MacOS filesystem stores Unicode characters in their decomposed form. For example, it stores é as two code points e (plain vanilla ASCII e) + ´ (combining acute accent). Kiran had written a blog post about this so I won’t go into details, but having recently discovered the wonderful charnames Perl pragma, I was curious to find out how it could help me ‘see’ what form (precomposed or decomposed) of a character does an OS use . Given two folders – café and müller in /tmp/test/, here is what the following Perl script:

use strict;
use charnames ':full';

opendir my ($dir), "/tmp/test";
my @stuff = readdir($dir);
closedir($dir);

foreach my $stuff (@stuff) {
	next if $stuff =~ /^\./;
	utf8::decode($stuff);
	my @parts = unpack("U*", $stuff);
	foreach my $part (@parts) {
		print charnames::viacode($part);
		print "\n";
	}
	print "\n\n";
}

gives:

LATIN SMALL LETTER C
LATIN SMALL LETTER A
LATIN SMALL LETTER F
LATIN SMALL LETTER E
COMBINING ACUTE ACCENT

LATIN SMALL LETTER M
LATIN SMALL LETTER U
COMBINING DIAERESIS
LATIN SMALL LETTER L
LATIN SMALL LETTER L
LATIN SMALL LETTER E
LATIN SMALL LETTER R

The same script when run on a Linux box results in:

LATIN SMALL LETTER C
LATIN SMALL LETTER A
LATIN SMALL LETTER F
LATIN SMALL LETTER E WITH ACUTE

LATIN SMALL LETTER M
LATIN SMALL LETTER U WITH DIAERESIS
LATIN SMALL LETTER L
LATIN SMALL LETTER L
LATIN SMALL LETTER E
LATIN SMALL LETTER R

Notice that é is stored as one code-point (latin small letter e with acute). Ditto for ü (latin small letter u with diaeresis as opposed to latin small letter u + combining diaeresis on Mac).

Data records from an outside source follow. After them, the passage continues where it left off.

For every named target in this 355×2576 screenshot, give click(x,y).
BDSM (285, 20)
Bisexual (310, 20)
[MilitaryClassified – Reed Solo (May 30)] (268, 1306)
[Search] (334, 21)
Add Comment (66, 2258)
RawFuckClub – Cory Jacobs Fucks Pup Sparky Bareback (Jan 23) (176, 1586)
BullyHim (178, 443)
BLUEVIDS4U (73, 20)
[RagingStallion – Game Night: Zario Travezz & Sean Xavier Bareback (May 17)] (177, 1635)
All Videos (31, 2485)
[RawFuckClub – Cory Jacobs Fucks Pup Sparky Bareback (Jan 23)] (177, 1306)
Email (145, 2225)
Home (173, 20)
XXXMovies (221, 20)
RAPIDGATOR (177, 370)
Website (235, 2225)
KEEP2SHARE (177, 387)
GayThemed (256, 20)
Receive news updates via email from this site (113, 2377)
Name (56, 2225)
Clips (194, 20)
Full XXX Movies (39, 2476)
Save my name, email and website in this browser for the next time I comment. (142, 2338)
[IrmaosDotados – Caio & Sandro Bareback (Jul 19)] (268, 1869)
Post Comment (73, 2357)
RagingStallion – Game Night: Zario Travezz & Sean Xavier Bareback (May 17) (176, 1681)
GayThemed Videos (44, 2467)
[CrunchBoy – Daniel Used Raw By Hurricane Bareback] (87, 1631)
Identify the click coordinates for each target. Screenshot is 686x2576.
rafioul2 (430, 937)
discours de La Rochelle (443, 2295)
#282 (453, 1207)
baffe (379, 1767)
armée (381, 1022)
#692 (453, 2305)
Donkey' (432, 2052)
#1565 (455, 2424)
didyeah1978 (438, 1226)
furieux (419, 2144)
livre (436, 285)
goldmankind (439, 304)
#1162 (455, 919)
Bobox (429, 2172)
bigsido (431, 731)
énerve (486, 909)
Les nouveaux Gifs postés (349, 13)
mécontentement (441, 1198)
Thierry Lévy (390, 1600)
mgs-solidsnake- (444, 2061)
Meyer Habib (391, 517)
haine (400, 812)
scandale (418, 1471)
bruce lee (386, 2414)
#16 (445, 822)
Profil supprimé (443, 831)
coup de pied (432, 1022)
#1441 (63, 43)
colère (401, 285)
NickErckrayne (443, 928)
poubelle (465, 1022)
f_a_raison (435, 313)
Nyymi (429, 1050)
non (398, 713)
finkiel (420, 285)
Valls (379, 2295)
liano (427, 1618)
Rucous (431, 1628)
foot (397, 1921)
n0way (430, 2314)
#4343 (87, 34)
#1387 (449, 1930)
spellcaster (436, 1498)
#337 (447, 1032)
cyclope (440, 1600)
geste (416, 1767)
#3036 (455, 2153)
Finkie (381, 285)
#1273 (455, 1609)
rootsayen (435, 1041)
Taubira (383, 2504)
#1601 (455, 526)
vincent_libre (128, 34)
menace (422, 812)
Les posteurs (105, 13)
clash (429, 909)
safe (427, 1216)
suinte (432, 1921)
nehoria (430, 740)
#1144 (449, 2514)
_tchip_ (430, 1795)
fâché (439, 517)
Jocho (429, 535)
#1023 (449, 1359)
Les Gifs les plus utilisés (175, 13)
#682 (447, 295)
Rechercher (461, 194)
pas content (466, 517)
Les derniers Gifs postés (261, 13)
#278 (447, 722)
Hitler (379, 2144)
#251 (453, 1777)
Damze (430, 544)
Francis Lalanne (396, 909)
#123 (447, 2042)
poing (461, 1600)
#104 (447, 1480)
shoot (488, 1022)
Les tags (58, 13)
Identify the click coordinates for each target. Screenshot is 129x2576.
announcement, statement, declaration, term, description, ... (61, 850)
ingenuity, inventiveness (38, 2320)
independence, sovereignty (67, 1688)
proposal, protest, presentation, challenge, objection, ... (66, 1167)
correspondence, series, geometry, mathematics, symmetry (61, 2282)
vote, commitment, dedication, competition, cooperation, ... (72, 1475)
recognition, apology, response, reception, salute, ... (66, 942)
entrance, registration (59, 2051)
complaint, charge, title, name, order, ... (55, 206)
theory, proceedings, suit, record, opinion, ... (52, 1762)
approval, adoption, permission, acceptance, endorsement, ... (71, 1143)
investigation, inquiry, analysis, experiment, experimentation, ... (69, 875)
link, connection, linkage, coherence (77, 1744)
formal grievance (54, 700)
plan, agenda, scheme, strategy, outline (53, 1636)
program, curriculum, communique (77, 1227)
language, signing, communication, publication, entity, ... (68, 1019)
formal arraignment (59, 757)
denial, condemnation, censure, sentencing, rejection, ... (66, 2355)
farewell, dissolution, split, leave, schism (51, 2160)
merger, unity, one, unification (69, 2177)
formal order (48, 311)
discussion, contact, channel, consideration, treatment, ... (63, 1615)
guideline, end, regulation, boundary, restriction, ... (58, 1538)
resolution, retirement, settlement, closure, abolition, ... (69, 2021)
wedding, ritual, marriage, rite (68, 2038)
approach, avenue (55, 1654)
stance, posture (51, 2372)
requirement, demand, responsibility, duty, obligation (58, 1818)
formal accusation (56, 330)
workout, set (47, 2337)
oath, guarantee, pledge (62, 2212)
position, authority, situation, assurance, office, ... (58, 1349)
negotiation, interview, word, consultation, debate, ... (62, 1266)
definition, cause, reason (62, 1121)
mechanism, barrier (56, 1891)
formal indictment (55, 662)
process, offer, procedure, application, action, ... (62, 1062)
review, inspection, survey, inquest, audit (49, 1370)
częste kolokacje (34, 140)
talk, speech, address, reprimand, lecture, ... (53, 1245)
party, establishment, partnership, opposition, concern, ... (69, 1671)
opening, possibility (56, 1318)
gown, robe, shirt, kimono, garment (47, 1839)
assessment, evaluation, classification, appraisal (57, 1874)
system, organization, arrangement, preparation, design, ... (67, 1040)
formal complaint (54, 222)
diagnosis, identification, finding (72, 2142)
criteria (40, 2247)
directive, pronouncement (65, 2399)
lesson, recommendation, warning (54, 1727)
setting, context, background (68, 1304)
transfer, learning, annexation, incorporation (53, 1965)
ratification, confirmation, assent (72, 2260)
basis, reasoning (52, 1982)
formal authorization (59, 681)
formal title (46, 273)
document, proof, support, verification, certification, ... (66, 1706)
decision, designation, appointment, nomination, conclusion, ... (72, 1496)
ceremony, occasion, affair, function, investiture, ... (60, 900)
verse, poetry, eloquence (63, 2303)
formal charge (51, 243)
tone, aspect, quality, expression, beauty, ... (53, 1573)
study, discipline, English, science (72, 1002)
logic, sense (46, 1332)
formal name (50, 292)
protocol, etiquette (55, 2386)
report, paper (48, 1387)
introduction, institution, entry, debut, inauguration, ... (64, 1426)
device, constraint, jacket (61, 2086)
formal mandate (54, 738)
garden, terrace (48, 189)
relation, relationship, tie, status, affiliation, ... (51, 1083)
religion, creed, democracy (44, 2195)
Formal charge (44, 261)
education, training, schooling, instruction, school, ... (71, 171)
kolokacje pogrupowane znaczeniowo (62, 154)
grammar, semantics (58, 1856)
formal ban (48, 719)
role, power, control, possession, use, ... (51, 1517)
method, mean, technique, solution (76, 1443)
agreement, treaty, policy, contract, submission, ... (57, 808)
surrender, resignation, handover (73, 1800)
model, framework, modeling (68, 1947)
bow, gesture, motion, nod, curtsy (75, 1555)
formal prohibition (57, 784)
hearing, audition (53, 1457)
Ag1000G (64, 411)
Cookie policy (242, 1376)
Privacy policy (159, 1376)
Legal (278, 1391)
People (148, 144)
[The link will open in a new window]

charnames can be a very useful tool in your toolbox. More on what it can do on perldoc: http://perldoc.perl.org/charnames.html

p.s. Eric Sink mentions this (the difference between the way different filesystems store certain Unicode characters) in his wonderful cross-platform version control post too. See point #9.